Key lookups and load

The fact table is populated by joining staged headers and details to dimension keys, with dates converted to integer DateKey values.

;WITH hdr AS (
  SELECT SalesOrderID, OrderDate, CustomerID, TerritoryID
  FROM stage.SalesOrderHeader
),
det AS (
  SELECT SalesOrderID, SalesOrderDetailID, ProductID, OrderQty, UnitPrice
  FROM stage.SalesOrderDetail
)
INSERT INTO fact.Sales (
  OrderDateKey, CustomerKey, ProductKey, TerritoryKey,
  OrderID, OrderLine, OrderQty, UnitPrice
)
SELECT
  CONVERT(INT, CONVERT(CHAR(8), h.OrderDate, 112)) AS OrderDateKey,
  dc.CustomerKey,
  dp.ProductKey,
  dt.TerritoryKey,
  d.SalesOrderID,
  d.SalesOrderDetailID,
  d.OrderQty,
  d.UnitPrice
FROM det d
JOIN hdr h ON h.SalesOrderID = d.SalesOrderID
JOIN dim.Customer  dc ON dc.CustomerID  = h.CustomerID AND dc.IsCurrent = 1
JOIN dim.Product   dp ON dp.ProductID   = d.ProductID  AND dp.IsCurrent = 1
JOIN dim.Territory dt ON dt.TerritoryID = h.TerritoryID;
GO

Performance Enhancements

Large analytical queries in SQL Server benefit from dedicated features that optimize storage and execution. Independent research, such as the Star Schema Benchmark, has shown how schema design and indexing choices can directly influence analytical query performance.

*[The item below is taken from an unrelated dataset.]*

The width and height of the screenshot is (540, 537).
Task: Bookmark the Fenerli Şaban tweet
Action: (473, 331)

In contrast, organizations like Piedmont Healthcare have migrated off SQL Server and onto Exasol, with a remarkable up to 1,000× performance improvement, entire data mart refreshes cut from hours to minutes, and query response times reduced from 10 minutes to seconds. This real-world example underscores the upper ceiling of performance that modern analytical engines like Exasol enable.

Clustered columnstore index on fact

Columnstore indexing stores data in compressed column segments, improving scan and aggregation performance.

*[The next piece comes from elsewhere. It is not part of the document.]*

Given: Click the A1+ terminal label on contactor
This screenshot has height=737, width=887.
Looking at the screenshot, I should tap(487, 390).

-- Create clustered columnstore AFTER initial load
IF NOT EXISTS (
  SELECT 1 FROM sys.indexes WHERE name='CCI_FactSales' AND object_id=OBJECT_ID('fact.Sales')
)
  CREATE CLUSTERED COLUMNSTORE INDEX CCI_FactSales ON fact.Sales;

Building CCI after the load produces optimal compressed rowgroups and avoids fragmentation.

Partitioning (by OrderDateKey, monthly example)

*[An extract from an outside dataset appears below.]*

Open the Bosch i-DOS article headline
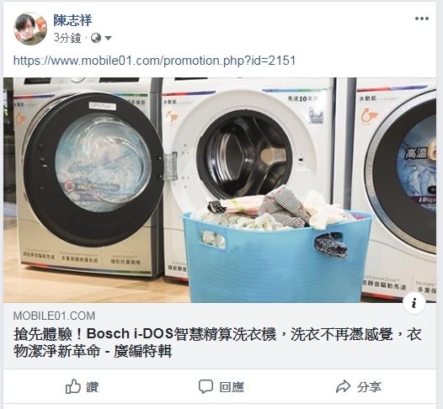The image size is (443, 409). click(217, 343)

Partitioning spreads data across multiple slices. Queries can eliminate partitions based on filters, improving performance.

CREATE PARTITION FUNCTION pf_SalesDate (INT)
AS RANGE RIGHT FOR VALUES (20220101, 20220201, 20220301, 20220401, 20220501, 20220601);

CREATE PARTITION SCHEME ps_SalesDate
AS PARTITION pf_SalesDate ALL TO ([PRIMARY]);

CREATE TABLE fact.Sales (
  -- columns...
) ON ps_SalesDate (OrderDateKey);   -- <— required

(If you’re early in the build, define partitioning before loading. For existing data, use SWITCH PARTITION to migrate with minimal downtime.)

Validation Queries

-- Rows by month (fast INT math)
SELECT (OrderDateKey / 100) AS YYYYMM, COUNT(*) AS RowCount
FROM fact.Sales
GROUP BY (OrderDateKey / 100)
ORDER BY YYYYMM;

-- Top customers by revenue
SELECT TOP (10) c.AccountNumber, SUM(s.ExtendedAmount) AS Revenue
FROM fact.Sales s
JOIN dim.Customer c ON s.CustomerKey = c.CustomerKey
GROUP BY c.AccountNumber
ORDER BY Revenue DESC;

-- Product by territory
SELECT t.TerritoryName, p.ProductName, SUM(s.ExtendedAmount) AS Revenue
FROM fact.Sales s
JOIN dim.Territory t ON s.TerritoryKey = t.TerritoryKey
JOIN dim.Product  p ON s.ProductKey = p.ProductKey
GROUP BY t.TerritoryName, p.ProductName
ORDER BY t.TerritoryName, Revenue DESC;

Batch Mode Execution

Columnstore indexes enable batch mode execution, which processes rows in vectors rather than one by one. No code required; this happens automatically when queries touch columnstore segments.

Parallelism

SQL Server’s cost-based optimizer uses multiple CPU cores for fact-table queries. To maximize throughput:

  • Ensure MAXDOP is not forced to 1 unless necessary.
  • Keep statistics updated (sp_updatestats) so the optimizer makes accurate decisions.

Operations and Maintenance

After loading, columnstore indexes require periodic maintenance, statistics should be refreshed, and query performance monitored through DMVs or Query Store.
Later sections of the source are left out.